Art & Public Service: Frank Walter

By Jabari Jordan-Walker

Francis Archibald Wentworth Walter (1926–2009), also known simply as Frank Walter, was born in Liberta, Parish of St. Paul, Antigua. A prolific artist, gardener, and visionary, Walter was raised by matriarchal elders who prioritized oral traditions from both his European sugar plantation-owning relatives and enslaved African ancestors. 

A damaged black-and-white photo of a bearded Black man wearing sunglasses on his forehead.
Figure 1: Frank Walter, c. 1989, photographer unknown.

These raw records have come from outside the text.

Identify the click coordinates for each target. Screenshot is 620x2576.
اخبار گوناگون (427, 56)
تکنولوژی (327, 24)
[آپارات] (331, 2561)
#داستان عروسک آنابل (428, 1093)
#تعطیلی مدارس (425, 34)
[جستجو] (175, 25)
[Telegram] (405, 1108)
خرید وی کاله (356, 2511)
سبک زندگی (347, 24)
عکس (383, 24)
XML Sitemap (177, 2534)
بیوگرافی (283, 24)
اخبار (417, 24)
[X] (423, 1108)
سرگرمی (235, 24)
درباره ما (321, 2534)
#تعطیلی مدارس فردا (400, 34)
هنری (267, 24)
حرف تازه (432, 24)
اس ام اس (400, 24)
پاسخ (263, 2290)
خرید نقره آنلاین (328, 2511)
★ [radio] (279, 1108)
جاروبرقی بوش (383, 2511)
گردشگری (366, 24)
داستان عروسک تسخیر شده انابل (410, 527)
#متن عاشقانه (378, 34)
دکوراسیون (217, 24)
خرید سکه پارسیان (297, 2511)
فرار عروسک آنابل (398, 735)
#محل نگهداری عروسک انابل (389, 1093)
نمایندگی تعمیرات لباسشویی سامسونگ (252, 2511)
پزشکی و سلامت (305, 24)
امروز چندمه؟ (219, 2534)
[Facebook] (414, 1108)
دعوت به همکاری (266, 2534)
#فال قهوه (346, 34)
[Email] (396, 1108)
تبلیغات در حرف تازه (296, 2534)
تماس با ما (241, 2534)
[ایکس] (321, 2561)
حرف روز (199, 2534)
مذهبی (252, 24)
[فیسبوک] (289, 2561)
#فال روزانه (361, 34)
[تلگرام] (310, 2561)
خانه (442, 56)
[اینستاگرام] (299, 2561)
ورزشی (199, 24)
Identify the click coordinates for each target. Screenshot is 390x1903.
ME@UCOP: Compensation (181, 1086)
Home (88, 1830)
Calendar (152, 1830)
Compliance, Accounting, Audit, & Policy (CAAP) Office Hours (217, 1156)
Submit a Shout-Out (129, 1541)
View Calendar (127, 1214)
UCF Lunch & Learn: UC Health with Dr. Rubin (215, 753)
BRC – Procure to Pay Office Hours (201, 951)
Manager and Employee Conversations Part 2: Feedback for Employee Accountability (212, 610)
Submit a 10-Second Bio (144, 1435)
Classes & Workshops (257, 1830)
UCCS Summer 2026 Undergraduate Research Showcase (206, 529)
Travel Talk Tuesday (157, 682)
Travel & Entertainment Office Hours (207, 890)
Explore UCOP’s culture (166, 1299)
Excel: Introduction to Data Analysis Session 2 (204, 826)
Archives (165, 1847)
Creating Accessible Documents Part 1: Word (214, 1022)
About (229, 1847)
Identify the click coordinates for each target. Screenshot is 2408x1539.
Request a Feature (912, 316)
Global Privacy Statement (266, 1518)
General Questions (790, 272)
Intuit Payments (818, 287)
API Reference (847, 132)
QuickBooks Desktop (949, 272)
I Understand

While touring the Garden Museum in London I had the opportunity to become familiar with Frank Walter and his oeuvre after picking up a beautiful catalogue concerning Walter’s life published by the museum. As Britain’s only museum dedicated to the intersection of art and British horticulture, the Garden Museum was founded in honor of two seventeenth-century English naturalists, John Tradescant and his son of the same name. Having founded the Musaeum Tradescantianum, the Tradescants are credited with opening the first museum open to the general public in England. Essentially a house museum dubbed “The Ark,” the Tradescants collected the most eclectic objects from around the world both natural and manmade. 

A book with the title "Frank Walter: Artist, Gardener, Radical" authored by the Garden Museum. The cover features a colorful painting of a Black man in a red skirt dancing in front of trees and bushes, with broad strokes of bright red and yellow paint behind him.
Figure 2: Arawak Ceremony (detail) cover of a Garden Museum exhibition catalogue titled: Frank Walter Artist, Gardener, Radical; 2023.

While the two men are buried in the church yard now part of the Garden Museum. Art historian and curator Barbara Paca, who was responsible for a 2023 Garden Museum exhibition titled Frank Walter: Artist, Gardener, Radical describes Frank Walter as being “Tradescant-like” due not only to his classical education in Greek, Latin, and botany but his life’s dream to create a Tradescant-inspired museum that he envisioned as a sort of Antiguan Kunstkammer that would be in public service to all who visited, particularly Antiguan youth.  

“Out of sync with others seeking material gain, Walter had an urgent spiritual need to find his own solitary place in the natural world so that he could live in his head with his thoughts and philosophy – Barbara Paca (Art Historian and Curator) 

A page in the exhibition catalog "Frank Walter: Artist, Gardener, Radical." On the left page is a piece of art named "Ofah Woman." It is a circular painting of a Black woman in a white dress standing in a field. On the right is a statue of concrete bust of King Charles II in a cartoonish style.
Figure 3: Obeah Woman, undated. Oil on bio-composite on Masonite, diameter 21.5 cm.
Bust of Charles II, undated. Concrete, 17.5×15.7×11.7cm.
From Frank Walter: Artist, Gardener, Radical, Garden Museum, 2023, 64-65.

I find Walter’s “unrealized” vision to establish a museum for Antigua’s public to be both greatly inspiring and corroborative, as I too have a strikingly similar goal in mind to establish a Kunstkammer in rural Georgia that also aims to inspire local youth to learn and apply research around the material culture and rich history that has positively shaped horticulture in the Southern U.S. 

The Garden Museum provides visitors and scholars alike with an experience that prioritizes stories that display how our contemporary lifestyles can relate positively to the slow and intentional act of gardening. For those called to find comfort in gardening as a creative act, the Garden Museum is certainly a place where artistic and ecological impulses are encouraged as demonstrated so aptly through Frank Walter’s retrospective.